**Problem:**
Apart from the pictures, every entry should be reproduced exactly.

**Provided data:**
____________

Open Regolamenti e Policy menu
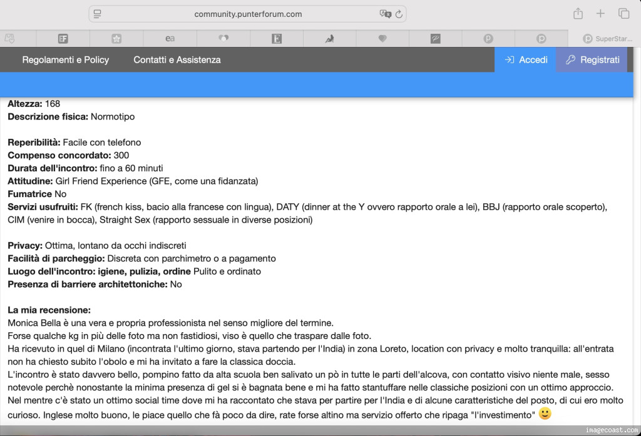 [x=65, y=60]
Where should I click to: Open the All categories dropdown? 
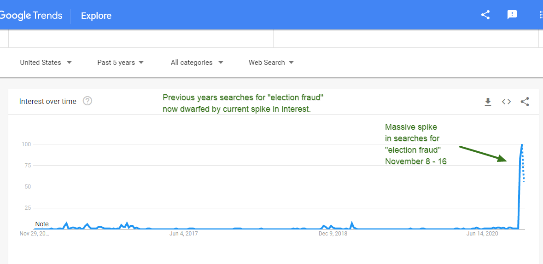click(197, 63)
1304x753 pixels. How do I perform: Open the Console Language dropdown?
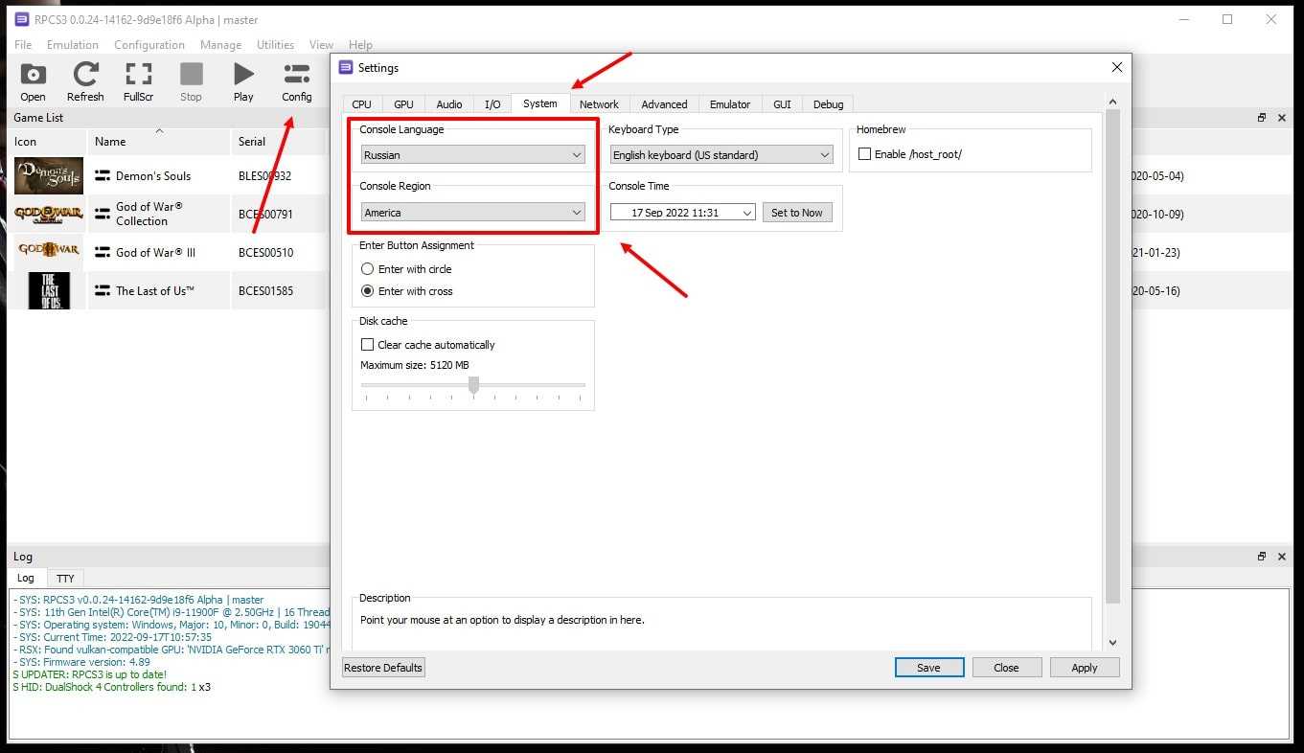(473, 155)
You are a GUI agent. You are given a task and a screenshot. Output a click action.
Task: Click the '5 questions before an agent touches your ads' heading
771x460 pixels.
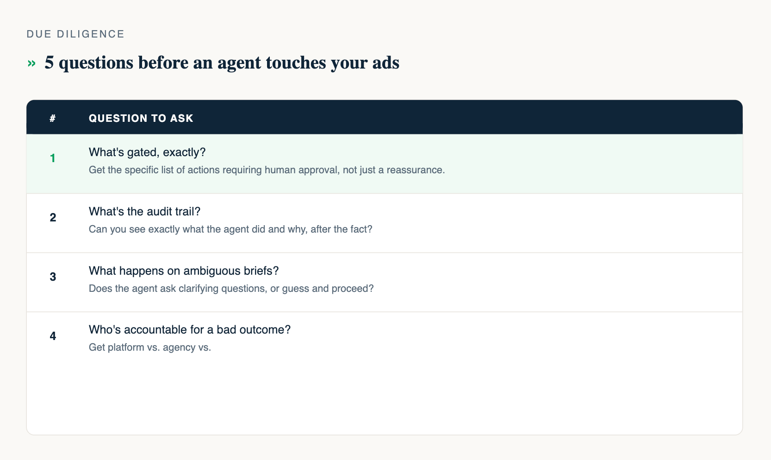coord(222,63)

____________

**Exercise result:**
Open Regolamenti e Policy menu
 [x=65, y=60]
Where should I click to: Open the All categories dropdown? 
click(197, 63)
1304x753 pixels. How do I perform: Open the Console Language dropdown?
(473, 155)
You are a GUI agent. You are given a task and a screenshot. Output a click action.
Task: Click the '5 questions before an agent touches your ads' heading
771x460 pixels.
coord(222,63)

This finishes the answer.